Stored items
· · · ·
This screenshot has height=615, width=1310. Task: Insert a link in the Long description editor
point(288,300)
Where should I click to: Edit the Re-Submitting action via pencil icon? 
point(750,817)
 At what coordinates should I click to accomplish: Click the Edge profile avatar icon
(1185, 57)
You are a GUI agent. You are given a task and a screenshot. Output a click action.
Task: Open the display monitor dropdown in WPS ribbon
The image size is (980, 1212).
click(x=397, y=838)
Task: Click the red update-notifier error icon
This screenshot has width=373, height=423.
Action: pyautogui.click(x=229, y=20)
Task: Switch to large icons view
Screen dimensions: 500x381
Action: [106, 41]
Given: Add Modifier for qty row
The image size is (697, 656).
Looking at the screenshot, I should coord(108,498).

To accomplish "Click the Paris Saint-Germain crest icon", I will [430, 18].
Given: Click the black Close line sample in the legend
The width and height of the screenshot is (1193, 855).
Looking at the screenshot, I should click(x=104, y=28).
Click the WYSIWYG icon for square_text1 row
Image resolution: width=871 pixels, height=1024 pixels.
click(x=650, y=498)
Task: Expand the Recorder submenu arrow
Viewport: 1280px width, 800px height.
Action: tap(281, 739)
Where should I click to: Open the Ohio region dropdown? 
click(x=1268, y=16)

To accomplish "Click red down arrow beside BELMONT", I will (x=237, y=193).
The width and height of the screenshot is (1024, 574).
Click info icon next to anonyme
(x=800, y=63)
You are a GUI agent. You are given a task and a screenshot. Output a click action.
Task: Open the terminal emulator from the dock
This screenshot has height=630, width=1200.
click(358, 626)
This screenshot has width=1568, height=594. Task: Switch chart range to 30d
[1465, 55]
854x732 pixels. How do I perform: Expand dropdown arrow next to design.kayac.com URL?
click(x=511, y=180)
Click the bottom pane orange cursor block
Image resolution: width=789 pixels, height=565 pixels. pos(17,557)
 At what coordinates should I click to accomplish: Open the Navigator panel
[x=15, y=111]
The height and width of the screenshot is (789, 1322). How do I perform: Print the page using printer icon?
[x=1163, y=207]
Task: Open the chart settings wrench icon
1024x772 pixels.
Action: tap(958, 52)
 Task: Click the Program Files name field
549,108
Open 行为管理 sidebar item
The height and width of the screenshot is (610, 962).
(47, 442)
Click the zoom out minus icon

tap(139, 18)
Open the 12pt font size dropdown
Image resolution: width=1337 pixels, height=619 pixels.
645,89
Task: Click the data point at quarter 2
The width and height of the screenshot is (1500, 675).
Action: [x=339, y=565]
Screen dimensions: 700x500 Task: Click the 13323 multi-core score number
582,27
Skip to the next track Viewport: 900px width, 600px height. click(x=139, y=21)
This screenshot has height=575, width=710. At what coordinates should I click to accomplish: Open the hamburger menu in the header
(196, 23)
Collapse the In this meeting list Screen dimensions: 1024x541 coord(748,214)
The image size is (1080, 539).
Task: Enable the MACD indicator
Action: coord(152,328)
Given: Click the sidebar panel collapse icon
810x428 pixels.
· · · ·
## What the exercise asks
Whenever "sidebar" occurs in a line of the entries, copy that line.

## Solution for this exercise
Open 行为管理 sidebar item
Given: Click the sidebar panel collapse icon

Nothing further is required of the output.